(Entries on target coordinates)
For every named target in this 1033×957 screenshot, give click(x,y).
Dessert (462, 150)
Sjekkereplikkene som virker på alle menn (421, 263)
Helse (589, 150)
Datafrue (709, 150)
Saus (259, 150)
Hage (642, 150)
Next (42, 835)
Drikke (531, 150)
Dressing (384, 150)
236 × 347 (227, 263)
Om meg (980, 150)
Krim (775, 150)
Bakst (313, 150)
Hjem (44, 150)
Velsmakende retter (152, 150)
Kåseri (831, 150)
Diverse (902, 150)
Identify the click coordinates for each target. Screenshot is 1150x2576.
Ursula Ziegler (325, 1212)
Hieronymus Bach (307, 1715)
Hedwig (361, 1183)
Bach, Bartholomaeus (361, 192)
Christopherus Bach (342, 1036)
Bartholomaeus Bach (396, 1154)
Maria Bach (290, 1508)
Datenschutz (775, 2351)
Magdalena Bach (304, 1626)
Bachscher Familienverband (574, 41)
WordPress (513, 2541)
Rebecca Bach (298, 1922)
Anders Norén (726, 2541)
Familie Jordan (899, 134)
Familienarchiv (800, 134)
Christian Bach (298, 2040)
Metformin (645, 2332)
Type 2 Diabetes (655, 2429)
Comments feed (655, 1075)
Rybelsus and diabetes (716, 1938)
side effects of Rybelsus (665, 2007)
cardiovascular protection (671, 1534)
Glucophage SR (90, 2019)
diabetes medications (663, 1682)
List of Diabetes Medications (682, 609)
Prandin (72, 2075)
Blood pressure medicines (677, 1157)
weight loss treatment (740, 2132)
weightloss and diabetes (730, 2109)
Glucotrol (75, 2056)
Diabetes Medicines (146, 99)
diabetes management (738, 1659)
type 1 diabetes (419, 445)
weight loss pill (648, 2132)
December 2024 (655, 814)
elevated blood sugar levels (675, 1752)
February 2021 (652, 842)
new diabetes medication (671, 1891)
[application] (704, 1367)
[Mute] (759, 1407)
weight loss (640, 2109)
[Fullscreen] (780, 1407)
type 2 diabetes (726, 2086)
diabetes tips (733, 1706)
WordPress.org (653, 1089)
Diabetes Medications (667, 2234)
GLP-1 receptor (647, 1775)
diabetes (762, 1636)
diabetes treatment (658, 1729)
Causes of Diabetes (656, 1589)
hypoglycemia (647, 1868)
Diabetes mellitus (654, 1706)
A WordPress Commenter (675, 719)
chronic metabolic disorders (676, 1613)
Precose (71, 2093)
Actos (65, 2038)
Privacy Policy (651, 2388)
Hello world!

__What needs to be done__
Reproduce the listing word for word, from the line containing "GLP-1 receptor (647, 1775)" down through its final line.

__Right answer__
GLP-1 receptor (647, 1775)
diabetes (762, 1636)
diabetes treatment (658, 1729)
Causes of Diabetes (656, 1589)
hypoglycemia (647, 1868)
Diabetes mellitus (654, 1706)
A WordPress Commenter (675, 719)
chronic metabolic disorders (676, 1613)
Precose (71, 2093)
Actos (65, 2038)
Privacy Policy (651, 2388)
Hello world!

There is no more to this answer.